Hoping to book a ferry going out early January and back early March.
Norfolk line seem to be increasing there prices. However, going to Ramsgate is a bit too far. Dover is bad enough from Devon.

Any ideas please?

Saw on the news this morning that although fuel prices have gone down, ferry and plane operators have no intention of removing their fuel surcharges and, in fact, some are going to increase them!!!!!!!!!!


----------



## 94639 (May 1, 2005)

Hi Grouch

We are going away for a few days between Xmas & New Year. As you have said Norfolk Line prices are going through the roof, £160 return, they have to pay for their new ships somehow.
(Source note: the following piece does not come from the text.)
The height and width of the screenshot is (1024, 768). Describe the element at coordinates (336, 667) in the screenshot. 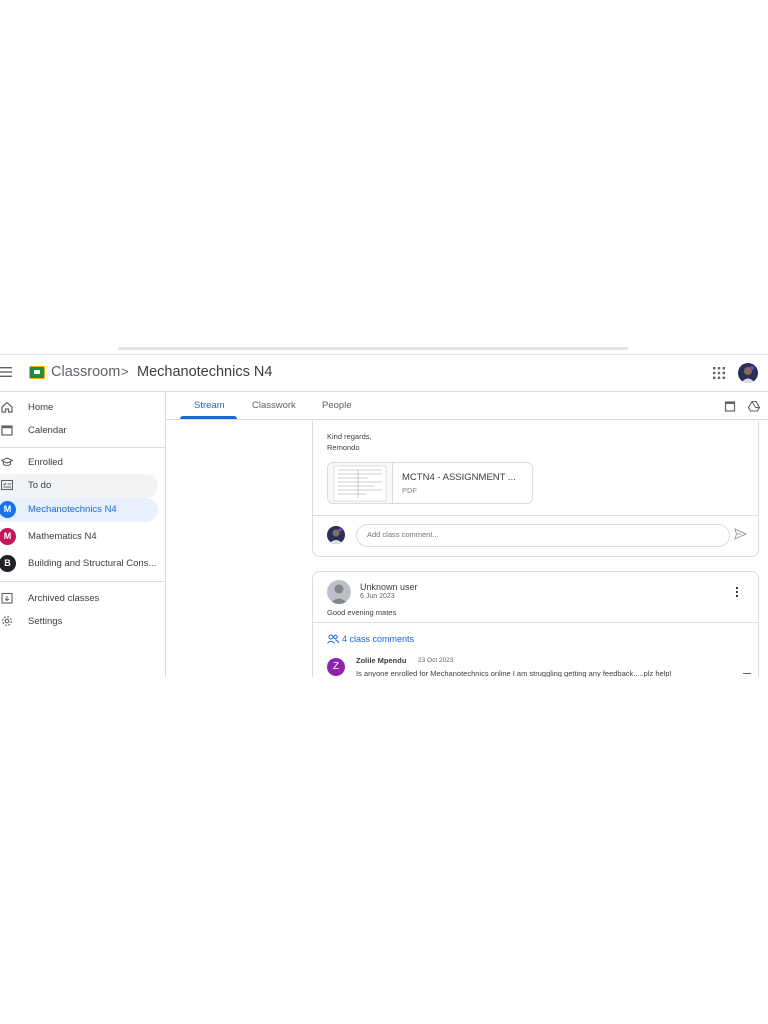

P&O were not much better, Transeuropa are not giving their discounted rates during this period, £32 return in November is now £64 between Xmas and New Year. The best deal was with SeaFrance, out mid day Wednesday back late Saturday afternoon for £61.


----------



## 97587 (Feb 6, 2006)

*Ferry*

As above out 09.30 wed 27 dec back 09.30 sat 30 with Seafrance £50.

Bargain at that price.

Pete


----------



## grouch (Oct 1, 2005)

Thanks for info.

When I last looked Sea France had not published their crossings for January. However, I will definitely bear them in mind.

Teresa


----------



## 94639 (May 1, 2005)

Hi Grouch

SeaFrance ferry prices and bookings for 2007 are available on the following link.

http://www.seafrance.com/seafrance/opencms/uk/en/passenger


----------



## grouch (Oct 1, 2005)

Thanks for your help.

Yesterday booked with Sea France. £26 each way.

Have in the past always supported Norfolk Line as they have been paramount in reducing ferry prices. However, they now seem to have gone bananas. Perhaps if they lose custom next year they will reduce their prices again and become more competitive.


----------



## grouch (Oct 1, 2005)

Sorry. Should have said £28. Obviously got too excited about the price!!!


----------



## Telbell (May 1, 2005)

Just been on the SeaFrance site- no quotes available for May/June 07


----------



## wendick (Dec 16, 2005)

Thanks for that thread have just booked a 'Freedom' return crossing departing late Feb 07 returning late May 07 2 Adults and 7.5m van for £73.00.


----------



## Telbell (May 1, 2005)

Weird that-they had nothing come up for outward end of May


----------



## Leapy (May 15, 2005)

My quote came through at £130 return for July-only paid £82 this year-bit disappointing

Leapy


----------



## Frenchlily (Sep 16, 2005)

We have booked Norfolk Line through caravan club,June 2007 decent crossing times £78.00.

Lesley


----------